Disclaimer: this is an early work-in-progress:

  • A lot of internals may still change, in case you would like to contribute please contact me beforehand.
  • Only a small subset of the original project's features are currently supported. This means that unless you're using it in the exact same context as I am (Android TV Grabber + Raspberry Pi Zero W + WS2815 LED strip), this might not be for you.

Compatibility

Currently implemented features:

  • Loading settings from the hyperion.ng database
  • File, WS2812SPI devices
  • JSON, Protobuf, Flatbuffers and Boblight server
  • Black border detector, color channel adjustments, smoothing
  • Basic effect support (only setColor and setImage, no custom smoothing, no per-instance effect directory). Can be disabled if Python is not available for the target platform (see the python feature).

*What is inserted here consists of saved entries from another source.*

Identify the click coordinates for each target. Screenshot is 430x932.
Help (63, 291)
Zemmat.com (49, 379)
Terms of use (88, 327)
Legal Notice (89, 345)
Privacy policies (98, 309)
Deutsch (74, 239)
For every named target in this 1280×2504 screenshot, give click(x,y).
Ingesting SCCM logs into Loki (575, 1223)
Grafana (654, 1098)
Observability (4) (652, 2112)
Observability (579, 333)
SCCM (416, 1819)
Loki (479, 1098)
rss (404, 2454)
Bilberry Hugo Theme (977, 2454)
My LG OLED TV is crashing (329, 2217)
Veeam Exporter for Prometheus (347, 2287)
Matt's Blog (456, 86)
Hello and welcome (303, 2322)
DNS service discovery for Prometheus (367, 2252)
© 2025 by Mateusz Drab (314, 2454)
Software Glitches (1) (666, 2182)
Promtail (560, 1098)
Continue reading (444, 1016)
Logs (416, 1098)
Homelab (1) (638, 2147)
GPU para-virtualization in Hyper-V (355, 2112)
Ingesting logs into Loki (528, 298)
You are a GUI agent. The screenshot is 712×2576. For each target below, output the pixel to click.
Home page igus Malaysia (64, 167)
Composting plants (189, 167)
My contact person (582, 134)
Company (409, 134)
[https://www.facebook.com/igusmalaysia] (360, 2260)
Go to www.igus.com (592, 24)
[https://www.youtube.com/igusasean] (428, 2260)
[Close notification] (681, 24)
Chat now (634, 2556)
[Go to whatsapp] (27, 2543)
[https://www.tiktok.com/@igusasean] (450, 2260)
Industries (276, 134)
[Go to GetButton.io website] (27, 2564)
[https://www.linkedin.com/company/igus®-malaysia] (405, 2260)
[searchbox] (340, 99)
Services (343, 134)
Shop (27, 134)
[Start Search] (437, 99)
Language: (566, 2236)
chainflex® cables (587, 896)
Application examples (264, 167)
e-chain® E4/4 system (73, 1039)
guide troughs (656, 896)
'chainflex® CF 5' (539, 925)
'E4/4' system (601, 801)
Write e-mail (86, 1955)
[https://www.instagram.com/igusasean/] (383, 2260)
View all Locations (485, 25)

Extra features not available in hyperion.ng:

  • Hooks (global start, stop, and instance start, stop, activate, deactivate)
  • RGB color temperature adjustment

Configuration

Migrating your settings

This rewrite uses the same database format for storing settings. In order to load your existing hyperion.ng settings, assuming you are in your home directory:

# Create config directory for hyperion.rs
$ mkdir -p .config/hyperion.rs/

# Copy the existing hyperion.ng database to the new location for hyperion.rs
$ cp .hyperion/db/hyperion.db .config/hyperion.rs/

Using a TOML file

You may also configure hyperion.rs using a TOML representation of the configuration. To generate the initial file, you can use the --dump-config option:

$ hyperiond-rs --dump-config >config.toml

Then, you can start the daemon using this config file:

$ hyperiond-rs --config config.toml

The minimal configuration required is as follows:

[instances.0.instance]
friendlyName = 'Test instance'
enabled = true

[instances.0.device]
type = 'dummy'

Running hyperion.rs

Once your settings database has been migrated, you can run hyperion.rs using cargo:

$ cargo run

If running from a release archive, invoke the hyperiond-rs binary directly.

Cross-compiling

Cross-compiling is done using cross. Let's say we are building for the Raspberry Pi Zero, which corresponds to the Rust target arm-unknown-linux-gnueabihf.

$ export TARGET=arm-unknown-linux-gnueabihf
$ export ENABLE_PYO3=1

# (if not done already) Install cross
$ cargo install --force cross

# Build the project
$ cross build --release --target $TARGET

# The resulting binaries will be in target/$TARGET/release

License

This work is licensed under the MIT License.